First download both required JARs (JUnit 4 depends on Hamcrest):
curl -O https://repo1.maven.org/maven2/junit/junit/4.13.2/junit-4.13.2.jar
curl -O https://repo1.maven.org/maven2/org/hamcrest/hamcrest-core/1.3/hamcrest-core-1.3.jarmacOS / Linux:
javac -cp .:junit-4.13.2.jar:hamcrest-core-1.3.jar -d out testing/Testing.java alg/sorting/*.java
java -cp .:junit-4.13.2.jar:hamcrest-core-1.3.jar:out org.junit.runner.JUnitCore testing.TestingWindows:
javac -cp .;junit-4.13.2.jar;hamcrest-core-1.3.jar -d out testing/Testing.java alg/sorting/*.java
java -cp .;junit-4.13.2.jar;hamcrest-core-1.3.jar;out org.junit.runner.JUnitCore testing.TestingBoth tests sort a random array of 1000 integers and compare the result element-by-element against Arrays.sort to verify correctness.
| Experiment | What it tests | Key variables |
|---|---|---|
| 1 | Effect of input ordering on Counting Sort | N = R = 1M, 2M, 3M |
| 2 | Impact of preprocessing on Counting Sort | N = 1K–3K, R = 1M |
| 3 | QS vs QS+IS vs QS+CS head-to-head | N = R = 1M, 2M |
Each experiment runs 10 iterations per configuration and reports the average runtime.

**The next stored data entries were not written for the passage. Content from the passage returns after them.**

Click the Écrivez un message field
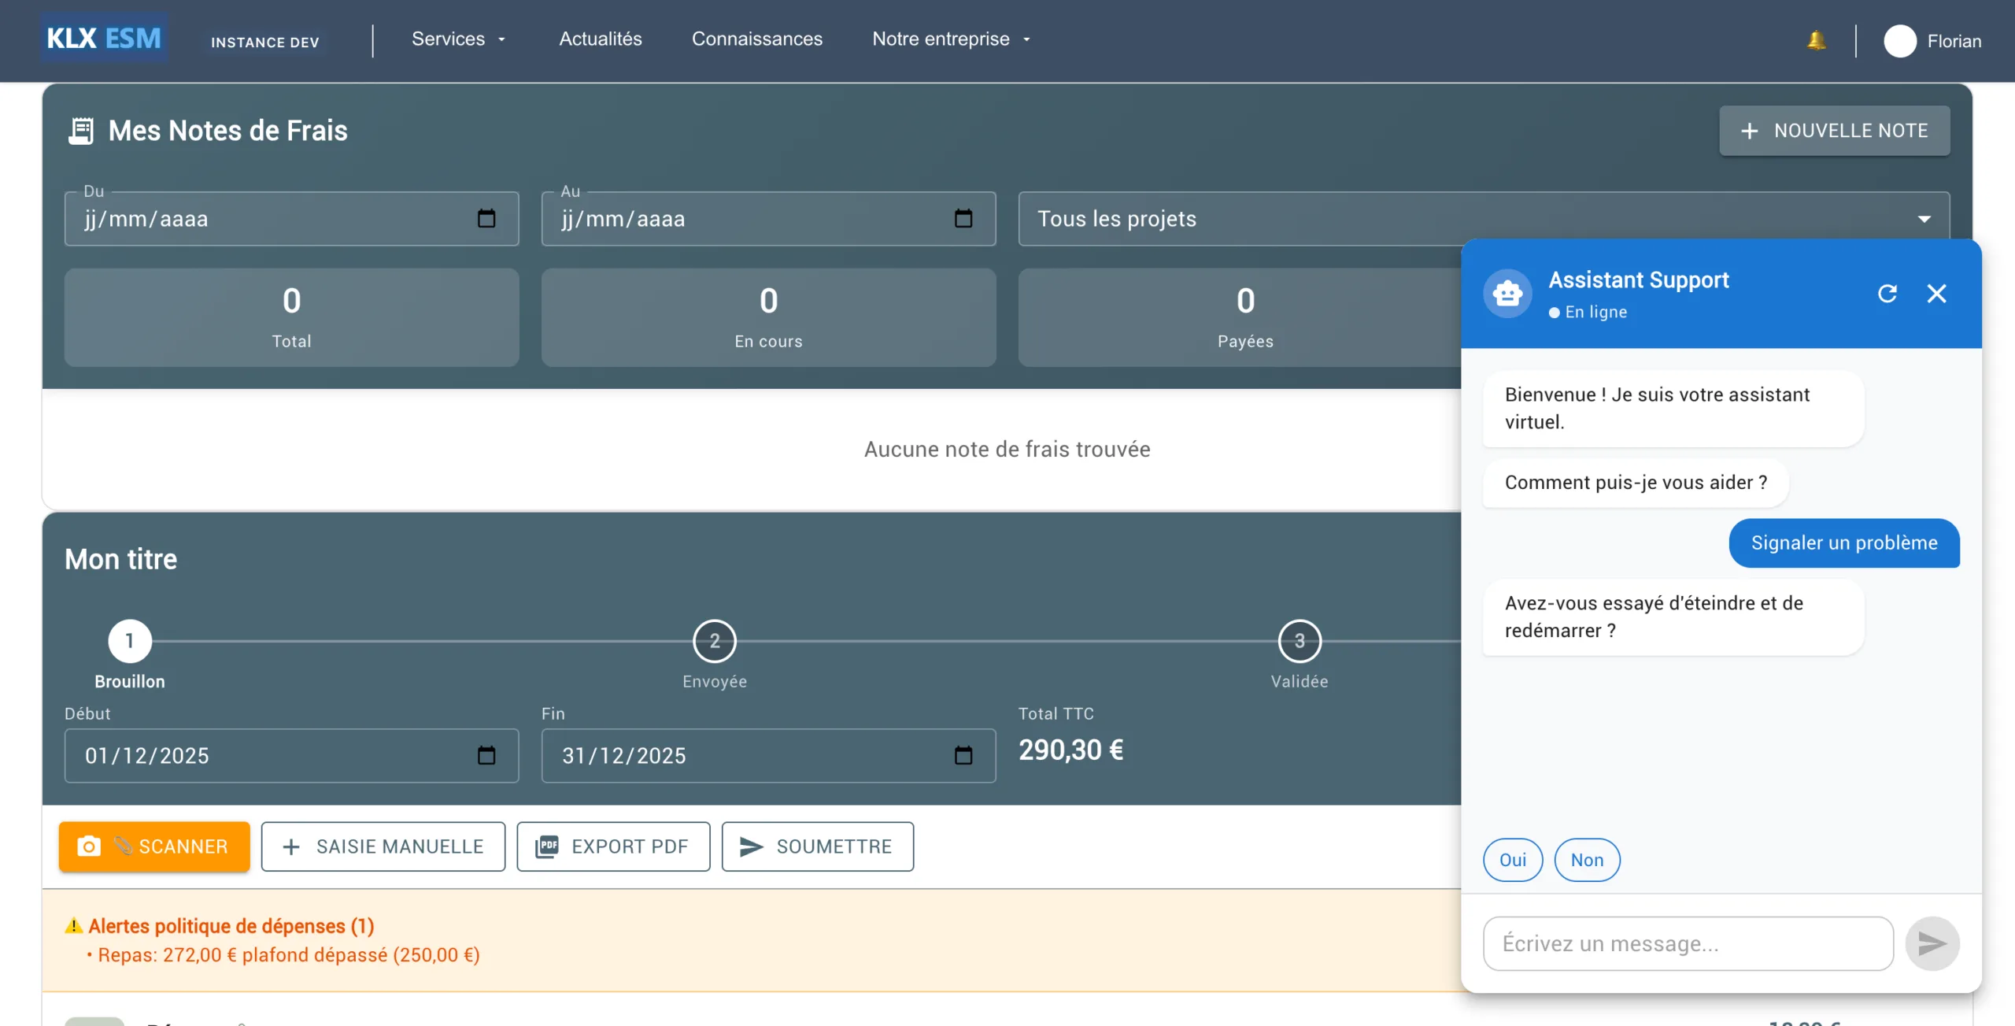This screenshot has height=1026, width=2015. 1688,943
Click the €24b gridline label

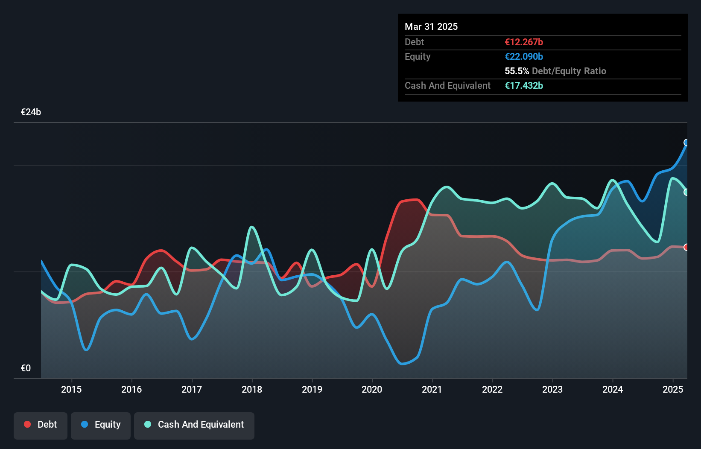click(30, 112)
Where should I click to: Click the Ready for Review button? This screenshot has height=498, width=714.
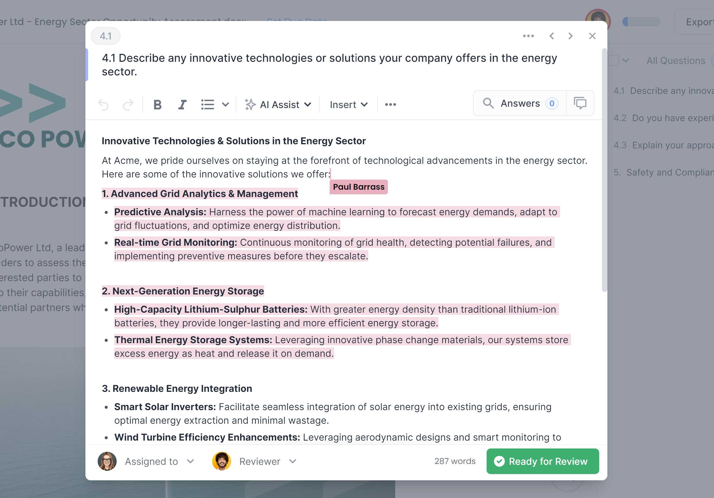(542, 461)
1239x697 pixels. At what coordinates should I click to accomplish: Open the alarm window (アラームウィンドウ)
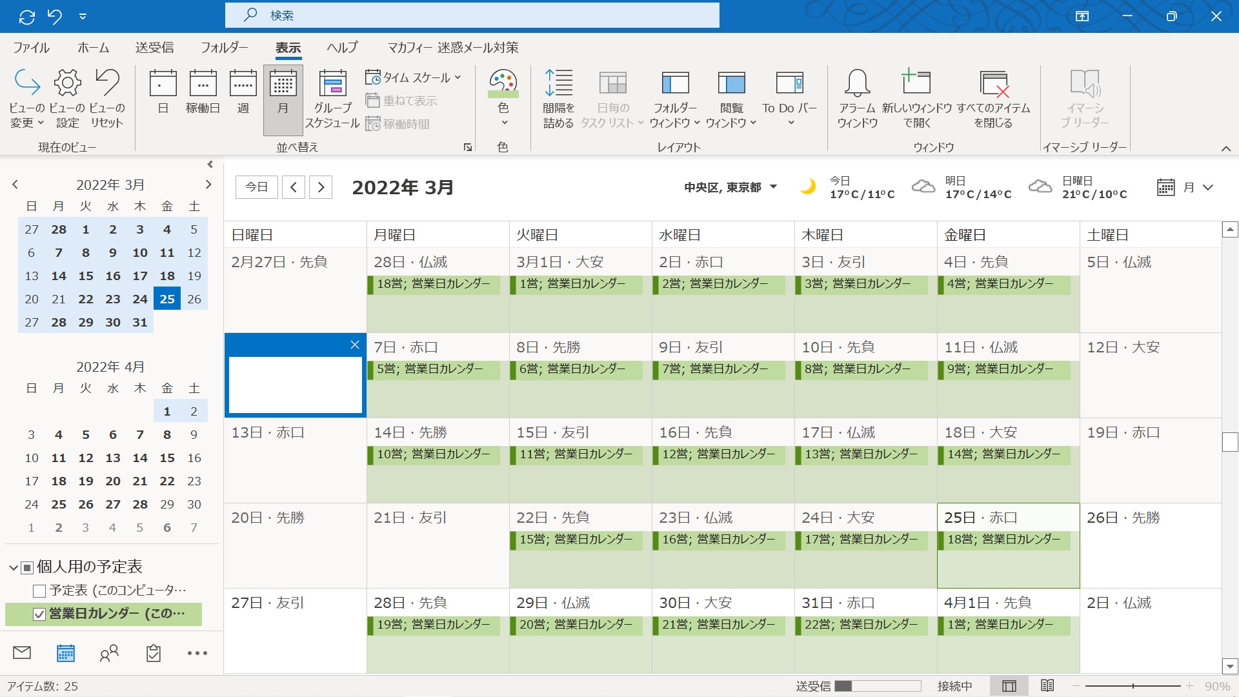point(857,97)

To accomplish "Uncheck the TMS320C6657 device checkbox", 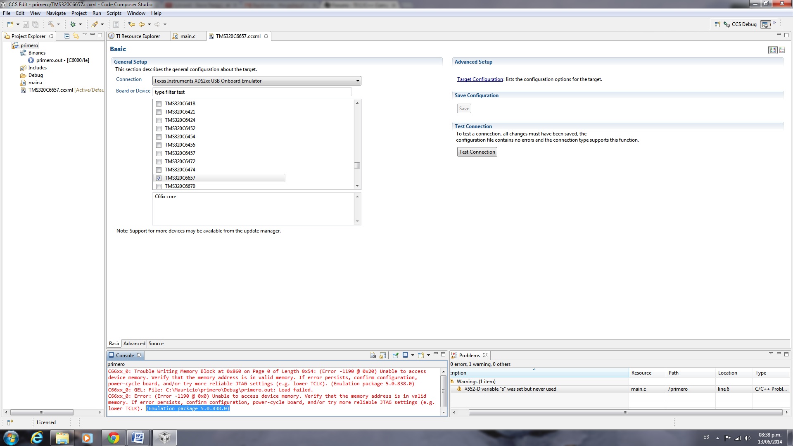I will [159, 178].
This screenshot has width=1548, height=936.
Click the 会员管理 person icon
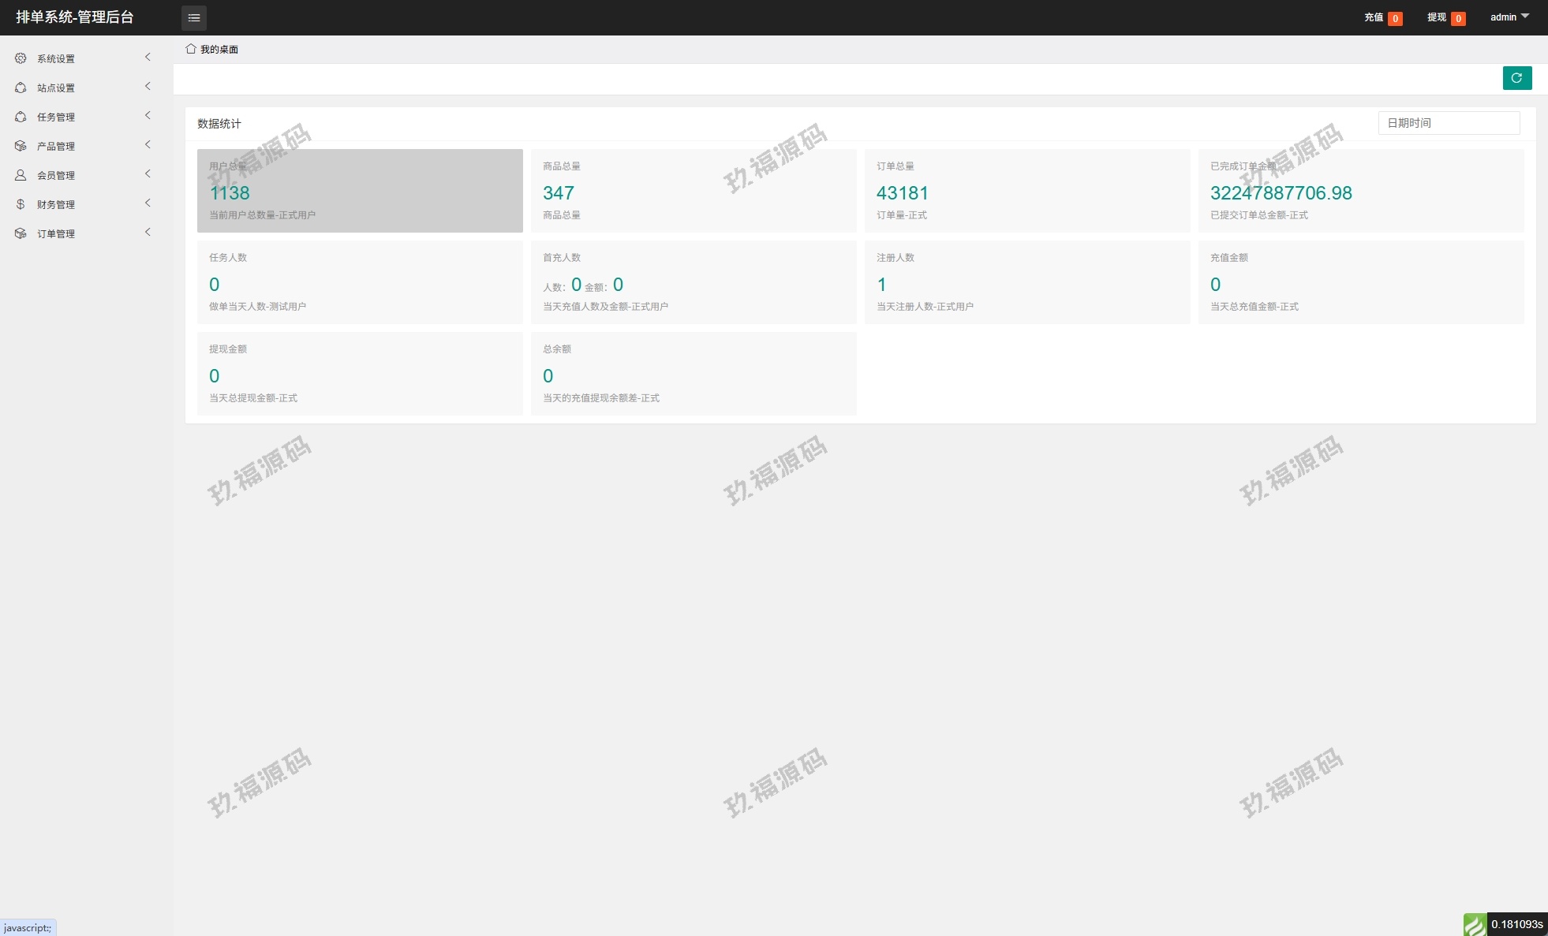21,175
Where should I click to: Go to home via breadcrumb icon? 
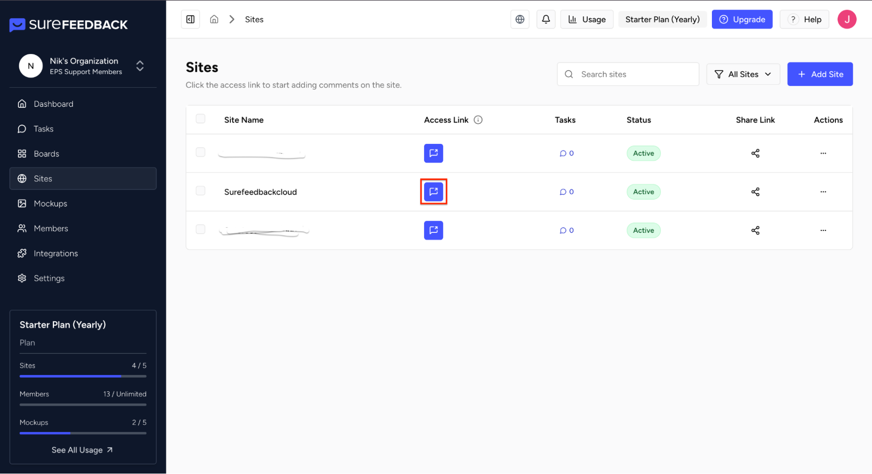tap(214, 19)
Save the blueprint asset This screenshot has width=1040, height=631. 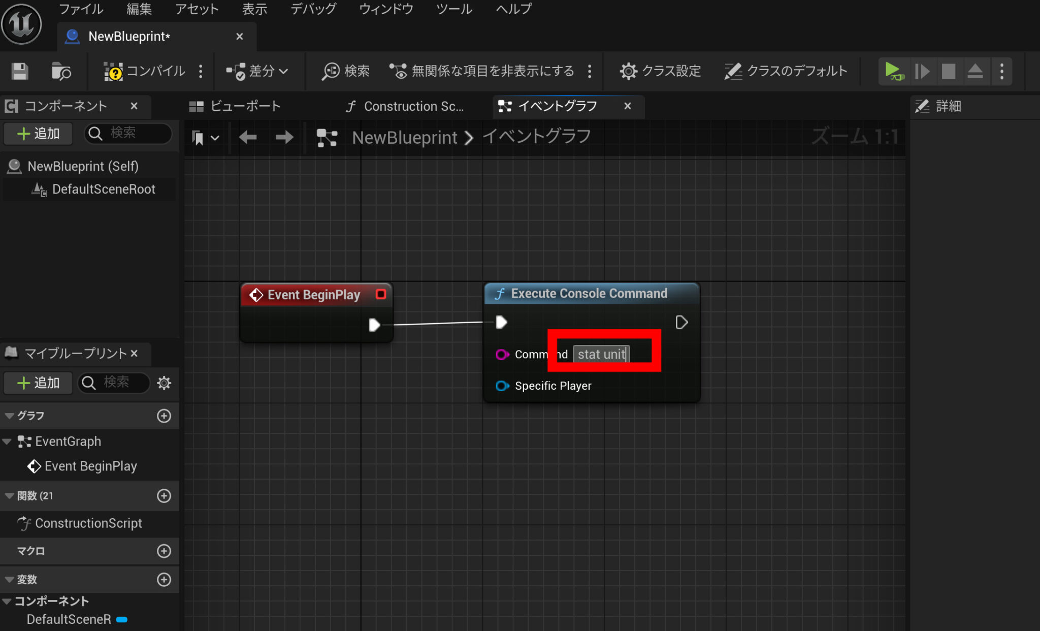click(19, 71)
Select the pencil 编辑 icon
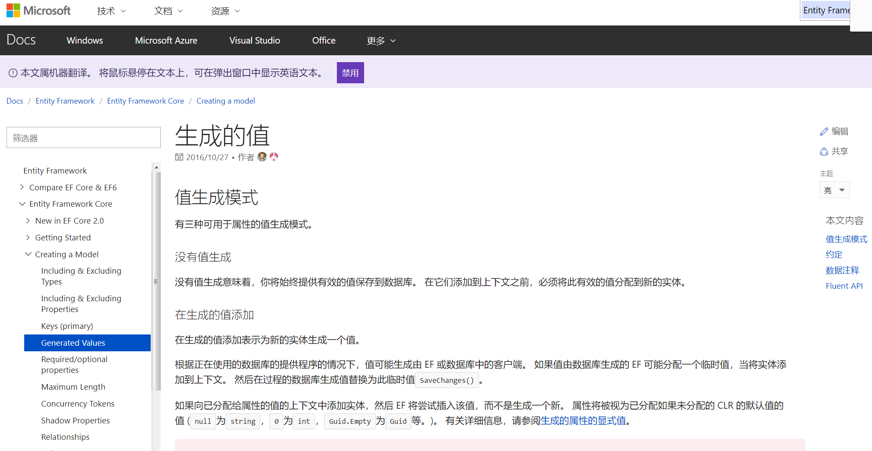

The modified Quicksort stops recursing on a partition when:
(maxValue - minValue) + (high - low) <= C
All experiments use C = 1000 as specified in the paper. This ensures each partition's auxiliary arrays fit within CPU cache during the Counting Sort phase.
The paper ran on an Intel Core i7-7500U (32KB L1 data cache, 256KB L2 cache). Our tests were run on an Apple MacBook Pro with an M4 Pro chip (128KB L1 data cache per performance core). Absolute runtimes will differ - our times are roughly half those in the paper due to the significantly larger cache - but the relative ordering and scaling ratios between algorithms should match closely.